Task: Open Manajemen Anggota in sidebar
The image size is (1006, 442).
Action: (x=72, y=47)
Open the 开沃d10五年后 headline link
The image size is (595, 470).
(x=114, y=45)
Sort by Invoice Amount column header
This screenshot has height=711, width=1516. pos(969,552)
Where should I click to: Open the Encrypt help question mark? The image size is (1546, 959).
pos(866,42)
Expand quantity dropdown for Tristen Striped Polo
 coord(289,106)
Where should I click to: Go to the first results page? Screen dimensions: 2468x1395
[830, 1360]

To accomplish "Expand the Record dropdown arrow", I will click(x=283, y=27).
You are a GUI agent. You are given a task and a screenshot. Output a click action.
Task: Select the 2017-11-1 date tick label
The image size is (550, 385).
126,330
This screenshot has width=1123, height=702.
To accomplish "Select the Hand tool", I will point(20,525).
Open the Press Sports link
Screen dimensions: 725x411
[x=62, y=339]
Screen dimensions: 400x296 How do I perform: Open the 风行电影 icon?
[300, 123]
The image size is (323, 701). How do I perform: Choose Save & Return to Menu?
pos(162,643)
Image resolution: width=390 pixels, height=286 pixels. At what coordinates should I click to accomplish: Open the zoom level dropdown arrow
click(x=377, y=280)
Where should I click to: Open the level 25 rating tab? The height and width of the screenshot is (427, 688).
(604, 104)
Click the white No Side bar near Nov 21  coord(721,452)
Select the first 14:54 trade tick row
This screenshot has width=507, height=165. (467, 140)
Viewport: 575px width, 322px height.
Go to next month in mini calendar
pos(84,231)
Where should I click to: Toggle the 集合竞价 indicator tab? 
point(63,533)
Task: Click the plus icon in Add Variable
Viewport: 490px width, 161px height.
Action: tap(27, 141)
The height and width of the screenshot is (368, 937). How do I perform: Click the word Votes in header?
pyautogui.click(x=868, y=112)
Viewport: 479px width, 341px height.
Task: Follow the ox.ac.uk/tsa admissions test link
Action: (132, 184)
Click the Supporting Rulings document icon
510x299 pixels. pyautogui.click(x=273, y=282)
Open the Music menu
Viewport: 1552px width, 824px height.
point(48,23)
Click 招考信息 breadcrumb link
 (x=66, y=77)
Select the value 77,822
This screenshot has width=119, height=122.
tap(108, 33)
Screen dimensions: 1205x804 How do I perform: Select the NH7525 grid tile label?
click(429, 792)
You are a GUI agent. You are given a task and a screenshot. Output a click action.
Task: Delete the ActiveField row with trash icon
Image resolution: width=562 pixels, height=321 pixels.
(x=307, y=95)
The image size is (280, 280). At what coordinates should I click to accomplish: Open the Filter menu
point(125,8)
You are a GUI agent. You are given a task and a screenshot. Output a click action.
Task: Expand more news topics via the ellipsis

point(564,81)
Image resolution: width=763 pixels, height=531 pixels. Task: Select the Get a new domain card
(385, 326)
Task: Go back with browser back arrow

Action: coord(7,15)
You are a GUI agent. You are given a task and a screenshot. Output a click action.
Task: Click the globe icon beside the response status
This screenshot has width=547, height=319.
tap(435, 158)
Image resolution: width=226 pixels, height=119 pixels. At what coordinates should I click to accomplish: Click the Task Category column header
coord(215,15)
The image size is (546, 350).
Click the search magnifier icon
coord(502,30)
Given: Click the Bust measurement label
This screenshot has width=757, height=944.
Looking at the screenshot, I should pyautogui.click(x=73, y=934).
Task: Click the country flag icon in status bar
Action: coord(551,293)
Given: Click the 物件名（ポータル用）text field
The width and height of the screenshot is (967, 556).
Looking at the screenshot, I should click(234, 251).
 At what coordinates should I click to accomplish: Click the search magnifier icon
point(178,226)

-- -- --

### [WHAT THIS TASK INVOLVES]
Could you return the data above exactly as it stands?

### [YOUR RESPONSE]
Task: Open Manajemen Anggota in sidebar
The image size is (1006, 442).
Action: (x=72, y=47)
Open the 开沃d10五年后 headline link
The image size is (595, 470).
(x=114, y=45)
Sort by Invoice Amount column header
This screenshot has height=711, width=1516. pos(969,552)
Where should I click to: Open the Encrypt help question mark? The image size is (1546, 959).
pos(866,42)
Expand quantity dropdown for Tristen Striped Polo
 coord(289,106)
Where should I click to: Go to the first results page? Screen dimensions: 2468x1395
[830, 1360]

To accomplish "Expand the Record dropdown arrow", I will click(x=283, y=27).
You are a GUI agent. You are given a task and a screenshot. Output a click action.
Task: Select the 2017-11-1 date tick label
The image size is (550, 385).
126,330
This screenshot has width=1123, height=702.
To accomplish "Select the Hand tool", I will point(20,525).
Open the Press Sports link
Screen dimensions: 725x411
[x=62, y=339]
Screen dimensions: 400x296 How do I perform: Open the 风行电影 icon?
[300, 123]
The image size is (323, 701). How do I perform: Choose Save & Return to Menu?
pos(162,643)
Image resolution: width=390 pixels, height=286 pixels. At what coordinates should I click to accomplish: Open the zoom level dropdown arrow
click(x=377, y=280)
Where should I click to: Open the level 25 rating tab? The height and width of the screenshot is (427, 688).
(604, 104)
Click the white No Side bar near Nov 21  coord(721,452)
Select the first 14:54 trade tick row
This screenshot has width=507, height=165. (467, 140)
Viewport: 575px width, 322px height.
Go to next month in mini calendar
pos(84,231)
Where should I click to: Toggle the 集合竞价 indicator tab? 
point(63,533)
Task: Click the plus icon in Add Variable
Viewport: 490px width, 161px height.
Action: tap(27, 141)
The height and width of the screenshot is (368, 937). How do I perform: Click the word Votes in header?
pyautogui.click(x=868, y=112)
Viewport: 479px width, 341px height.
Task: Follow the ox.ac.uk/tsa admissions test link
Action: (132, 184)
Click the Supporting Rulings document icon
510x299 pixels. pyautogui.click(x=273, y=282)
Open the Music menu
Viewport: 1552px width, 824px height.
point(48,23)
Click 招考信息 breadcrumb link
 (x=66, y=77)
Select the value 77,822
This screenshot has width=119, height=122.
tap(108, 33)
Screen dimensions: 1205x804 How do I perform: Select the NH7525 grid tile label?
click(429, 792)
You are a GUI agent. You are given a task and a screenshot. Output a click action.
Task: Delete the ActiveField row with trash icon
Image resolution: width=562 pixels, height=321 pixels.
(x=307, y=95)
The image size is (280, 280). At what coordinates should I click to accomplish: Open the Filter menu
point(125,8)
You are a GUI agent. You are given a task and a screenshot. Output a click action.
Task: Expand more news topics via the ellipsis

point(564,81)
Image resolution: width=763 pixels, height=531 pixels. Task: Select the Get a new domain card
(385, 326)
Task: Go back with browser back arrow

Action: coord(7,15)
You are a GUI agent. You are given a task and a screenshot. Output a click action.
Task: Click the globe icon beside the response status
This screenshot has width=547, height=319.
tap(435, 158)
Image resolution: width=226 pixels, height=119 pixels. At what coordinates should I click to accomplish: Click the Task Category column header
coord(215,15)
The image size is (546, 350).
Click the search magnifier icon
coord(502,30)
Given: Click the Bust measurement label
This screenshot has width=757, height=944.
Looking at the screenshot, I should pyautogui.click(x=73, y=934).
Task: Click the country flag icon in status bar
Action: coord(551,293)
Given: Click the 物件名（ポータル用）text field
The width and height of the screenshot is (967, 556).
Looking at the screenshot, I should click(234, 251).
 At what coordinates should I click to accomplish: Click the search magnifier icon
point(178,226)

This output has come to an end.